• À faire:
Recopiez le passage de l'extrait choisi qui va de "Une situation alarmante" jusqu'à "francisation de Montréal.", en remplaçant "enseignants" par "formateurs".

• Extrait choisi:
IMMIGRATION | INTÉGRATION

Une situation alarmante

De nombreux immigrants récents ou reçus il y a longtemps refusent la langue et les valeurs du Québec

Crise linguistique au Québec 2012


Officiellement, l’intégration des immigrants est un succès. Mais sur le terrain, des enseignants qui travaillent auprès des néo-québécois tiennent un autre discours. C’est le cas de Tania Longpré, qui est ­professeur depuis cinq ans dans différents centres de francisation de Montréal.
Dans son livre-choc Devenir Québécois : c’est compliqué... mais pas tant que ça (qui paraîtra bientôt chez Stanké), cette enseignante dénonce une situation qu’elle considère alarmante. Même si plusieurs de ses étudiants motivés réussissent à ­apprendre le français et à adopter les ­valeurs québécoises, de trop nombreux récalcitrants semblent ne pas vouloir s’intégrer.
Q- Vous dites qu’on retrouve, dans les classes de francisation, des immigrants qui sont au Québec depuis longtemps, mais qui ne parlent pas un mot de français ?
R- Dans chaque classe, je vois des ­étudiants qui sont là depuis 12, 20 ou 30 ans et qui ne parlent pas la langue. Ils ont ­travaillé dans leur communauté, dans la cuisine d’un restaurant par exemple, où ils parlent dans leur langue avec les autres employés.
Certains parlent anglais. Souvent, ils ont des antennes paraboliques qui leur permettent d’écouter la télévision de leur pays d’origine dans leur langue. Ils n’ont jamais vu la nécessité d’apprendre le français.
Q- Ils peuvent faire leur vie ici de cette manière ?
R- Oui, sans problème. Mais le jour où ils perdent leur emploi, pour avoir droit à l’assurance-chômage, Emploi-Québec exige qu’ils prennent des cours, 30 heures par semaine.
Lorsqu’ils commencent, on doit leur apprendre à dire « oui », « non », à compter, les salutations d’usage, les transactions simples à l’épicerie ou à la banque. Ils ­savent à peu près juste dire « Bonjour madame ». Avec de nouveaux arrivants, c’est normal qu’on commence par la base. Mais pour ceux qui sont ici depuis longtemps, c’est plus difficile à comprendre.
Q- Dans votre livre, vous affirmez qu’il y a, à la base, un problème de sélection des immigrants.
R- En France, on exige que les immigrants aient une connaissance du français. En Allemagne, on exige une connaissance de l’allemand. Pour venir au Québec, on n’exige rien.
Soixante-dix pour cent des immigrants sont choisis par Immigration Québec. Les autres viennent de pays où ils sont choisis par le Canada. J’ai eu cet été une étudiante venue du Bangladesh, qui avait passé son entrevue d’immigration en anglais. Personne ne lui avait dit que le Québec était francophone. Elle a eu toute une surprise quand elle est descendue de l’avion !

• Items extraits:
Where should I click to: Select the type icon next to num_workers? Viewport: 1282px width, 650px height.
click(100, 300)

...

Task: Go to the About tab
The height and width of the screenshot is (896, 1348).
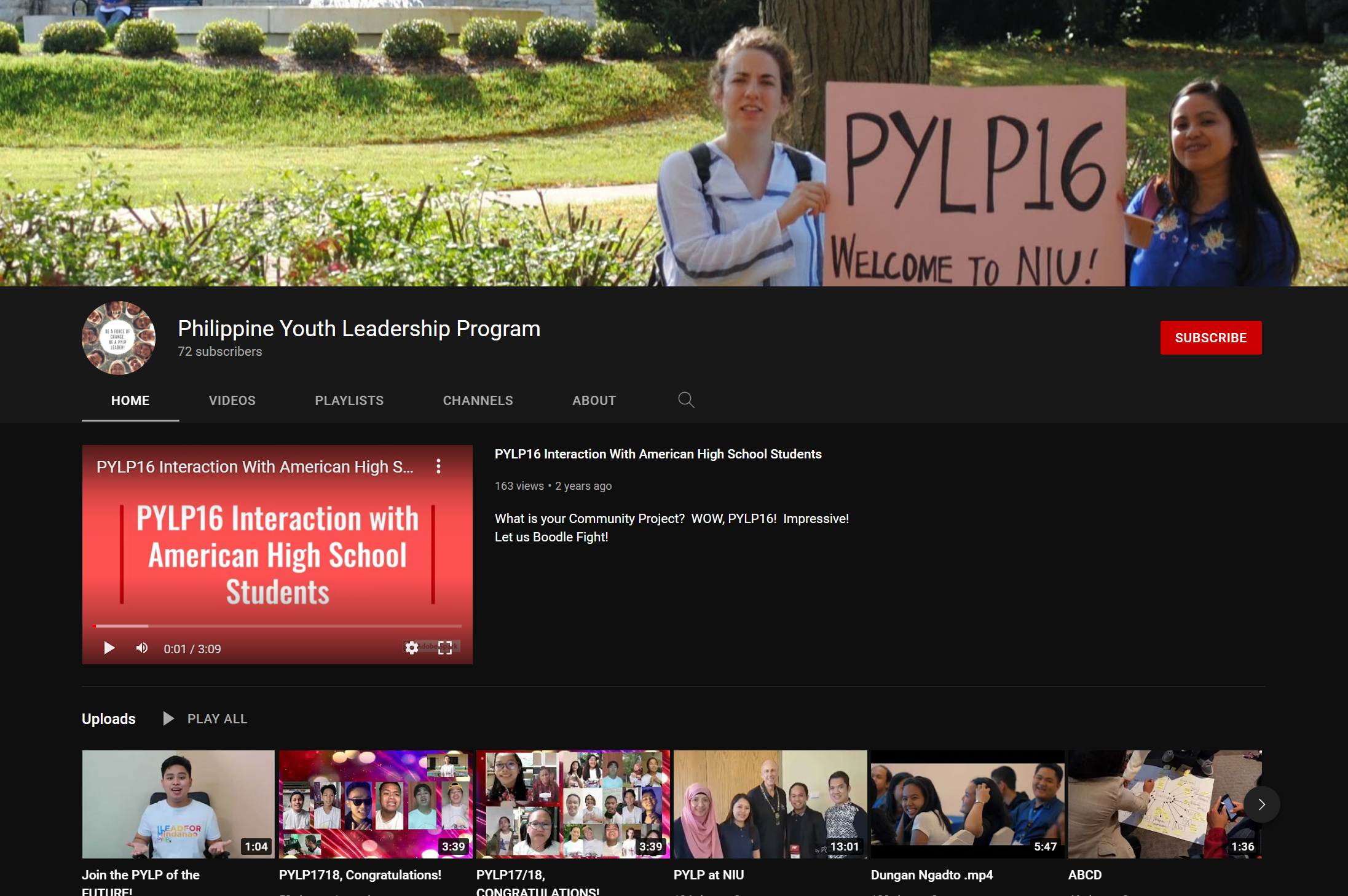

...

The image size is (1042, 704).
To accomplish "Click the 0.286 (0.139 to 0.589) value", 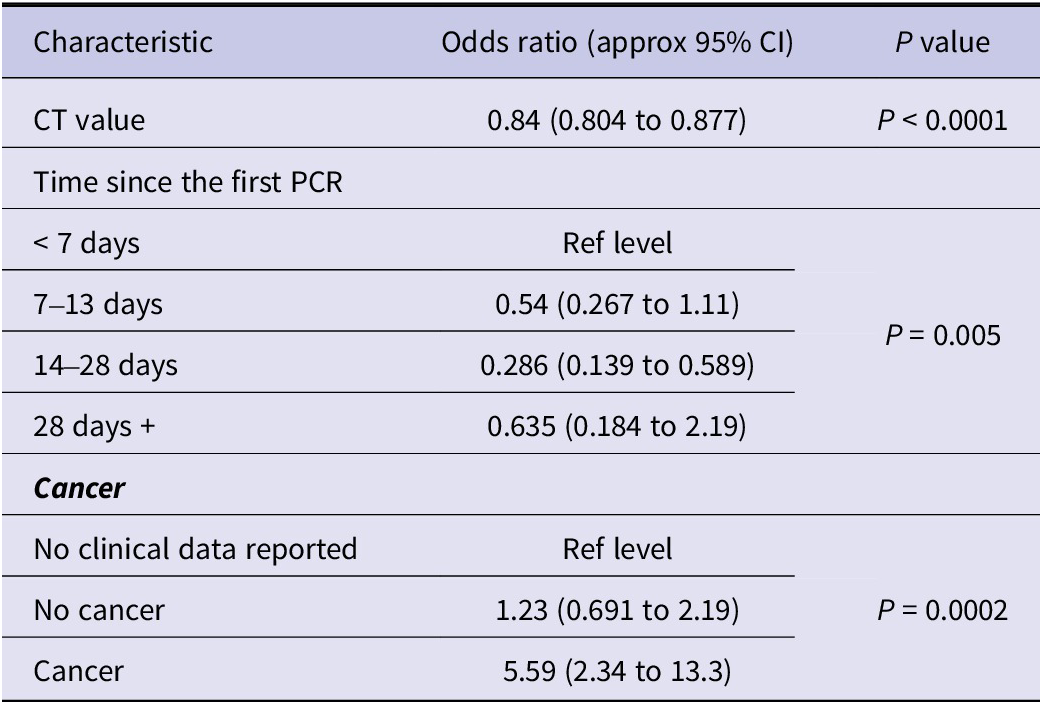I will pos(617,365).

• Corrigé:
Une situation alarmante

De nombreux immigrants récents ou reçus il y a longtemps refusent la langue et les valeurs du Québec

Crise linguistique au Québec 2012


Officiellement, l’intégration des immigrants est un succès. Mais sur le terrain, des formateurs qui travaillent auprès des néo-québécois tiennent un autre discours. C’est le cas de Tania Longpré, qui est ­professeur depuis cinq ans dans différents centres de francisation de Montréal.